Tuesday, June 23, 2009

Minimalism about truth

Consider the claim:

  1. "Snow is white" is true because snow is white.
Say that a minimalist about truth is someone who thinks that statements like (1) fully explain all that calls out for explanation in the concept of truth.

Such a minimalist is wrong. It is clear that there is something fishy about (1) as a full explanation because the explanandum is about an object—the sentence "Snow is white"—which the explanans does not mention. In this regard, (1) is like the puzzling:

  1. Fred smoked a cigarette because Maxine called up Patrick.
The explanandum is about Fred but the explanans has nothing about Fred. Claim (2) might be true—but if so, it is incomplete. It might be partially completed by adding that Patrick is a notorious gossip and Fred and Maxine had a deal that Fred would quit smoking while Maxine would quit gossiping.

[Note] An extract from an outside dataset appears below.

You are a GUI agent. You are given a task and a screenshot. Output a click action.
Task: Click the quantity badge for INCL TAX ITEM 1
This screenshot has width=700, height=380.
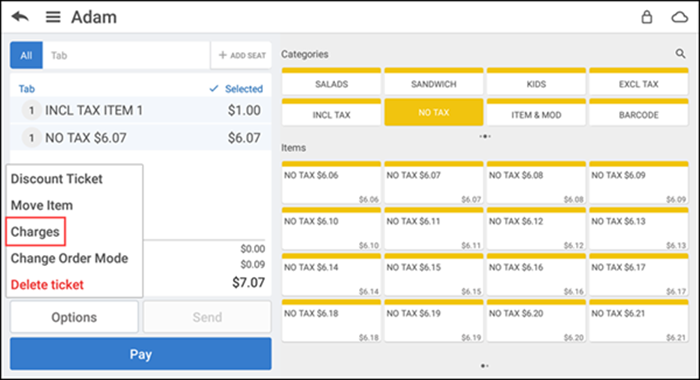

Sometimes we do not notice that an explanation is incomplete because the additional facts are obvious: "Fred was jealous because Maxine kissed Patrick" needs nothing added if we know that Fred and Maxine are married and we know some facts of human psychology. But even so, the explanation is incomplete, enthymematic. And a sure sign of an anthymematic explanation is that the explanans does not mention the subject of the explanandum.

How to complete (1)? Maybe:

  1. "Snow is white" is true because "Snow is white" says that snow is white, and snow is white.
Of course, normally we all know that "Snow is white" says that snow is white and so the first conjunct of the explanans is left off. Bu tit is needed, as is evident in cases where we do not understand the quoted phrase right away:
  1. "Snieg jest bialy" is true because snow is white.

And once we relize that (1) is enthymematic for something like (3), we can see why (1) doesn't solve all the puzzles in the vicinity of "truth". For the obvious question after seeing (3) is: "Why does 'Snow is white' say that snow is white?" And here a correspondence theory may reappear as a side-effect of solving this problem of meaning (this observation is not original—I recall it in, I think, Ayer and in Davidson).